= WHAT THE EXERCISE ASKS =
Count the lines in the items below that contain the word "Open" and reply with that number alone.

= MATERIALS PROVIDED =
┄┄┄┄┄┄┄┄┄┄

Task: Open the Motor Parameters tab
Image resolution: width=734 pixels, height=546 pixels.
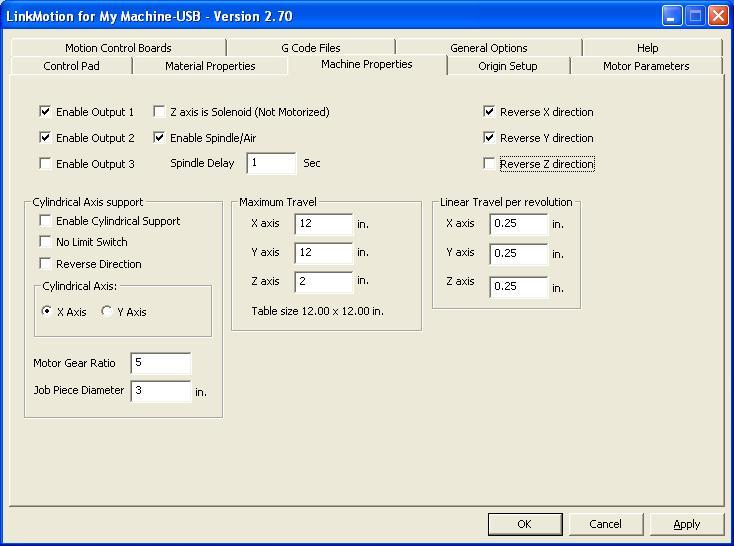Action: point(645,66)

┄┄┄┄┄┄┄┄┄┄

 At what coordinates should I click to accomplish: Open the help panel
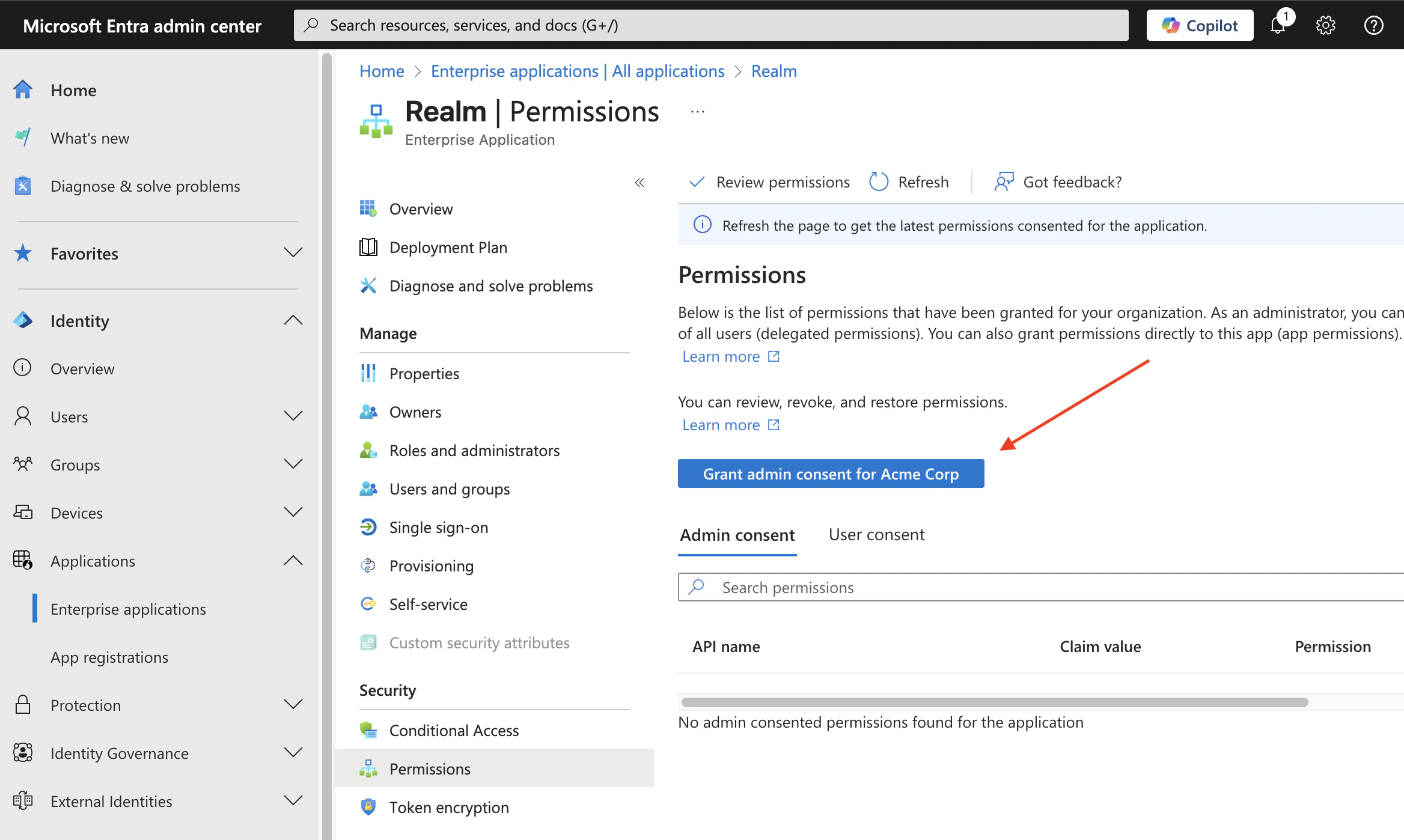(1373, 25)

┄┄┄┄┄┄┄┄┄┄

= TASK SOLUTION =
2